In the fourth quarter, the unemployment rate fell to a seasonally adjusted 2.5 per cent due to a stronger economy and increased hiring in the services sector.

However, the jobless rate among Singapore citizens and permanent residents remained higher at 3.3 per cent in the fourth quarter after peaking at 4.5 per cent in June. (emphasis added)

The government decided last year to revise the measurement of unemployment to include foreign workers who have temporary work permits, including construction workers living on site and those who commute to Singapore from Malaysia.

“The revision has the effect of reducing the overall unemployment rate as…(the) total labour force is now larger, taking into account full coverage of the foreign workforce,” said the ministry of manpower, which compiles the statistics. (emphasis added)

Unemployment rates for foreign workers are lower since they normally lose their work permits and can no longer stay in Singapore if they become jobless.

The ministry said the revision was needed to establish a common methodology for government statistical surveys.

The jobless rate is closely watched when there is a growing debate about a widening gap between rich and poor, with elderly unskilled workers having a tougher time finding new jobs as Singapore moves towards higher-valued manufacturing.

The government also recently revised upward last year’s economic growth rate to 6 per cent from 5.7 per cent after it recalculated data, as it does every five years.

Singapore’s jobless rate before the 1997-98 Asian crisis was around 2 per cent, but climbed to a peak of 5.2 per cent in 2003 for residents before declining again.

A recent recovery in manufacturing and stronger growth have cut the jobless rate in the last two years.

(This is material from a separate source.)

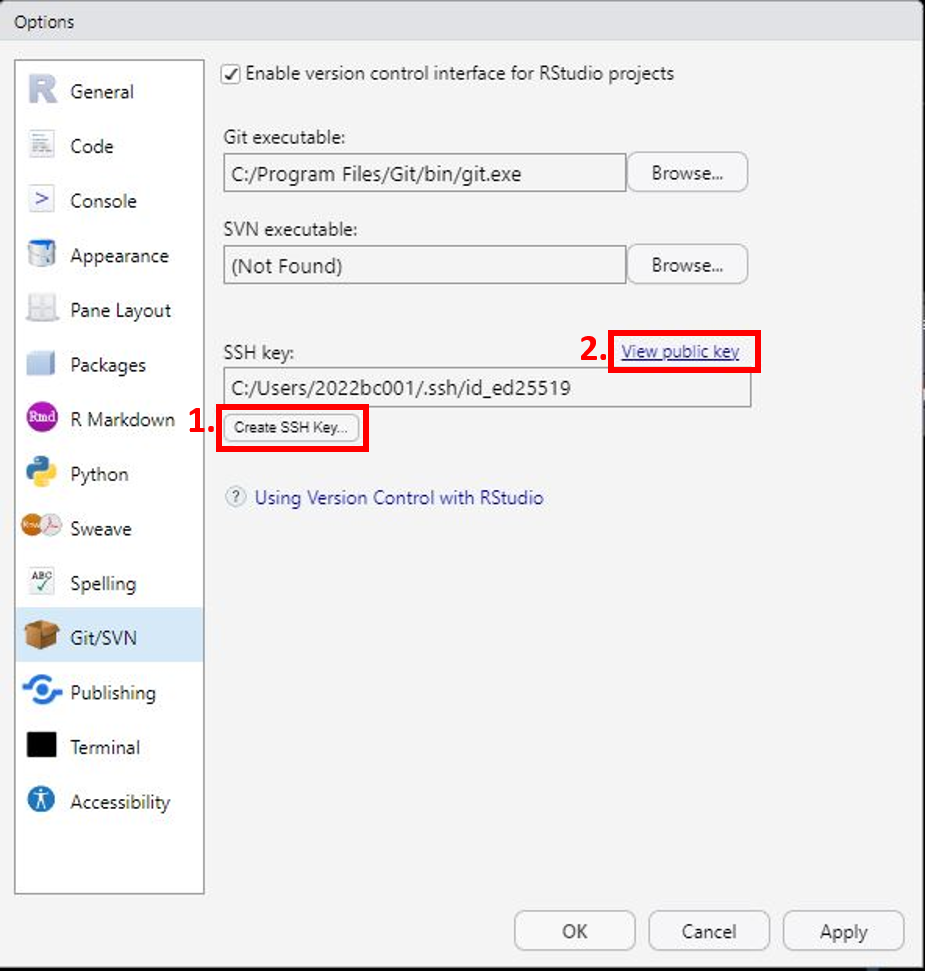This screenshot has width=925, height=971.
Task: Click the General R logo icon
Action: (x=42, y=91)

The economy is expected to expand by at least 5 per cent this year, according to private economists.

The number of new jobs increased to 110,000 last year, the strongest increase in nearly five years, due to a growing services sector and a recovery in construction.

The government wants to add service jobs by opening two casino resorts to balance an overall decline in manufacturing jobs.

Singapore’s manufacturing sector employs about 18 per cent of the 2.1m workforce, down from a third in 1995, and more retrenchments are expected as companies shift production to China and Malaysia.

Employment in the electronics sector, Singapore’s biggest manufacturing industry, is expected to increase slightly this year due to increased global demand, the government said in its latest survey on business confidence among manufacturers.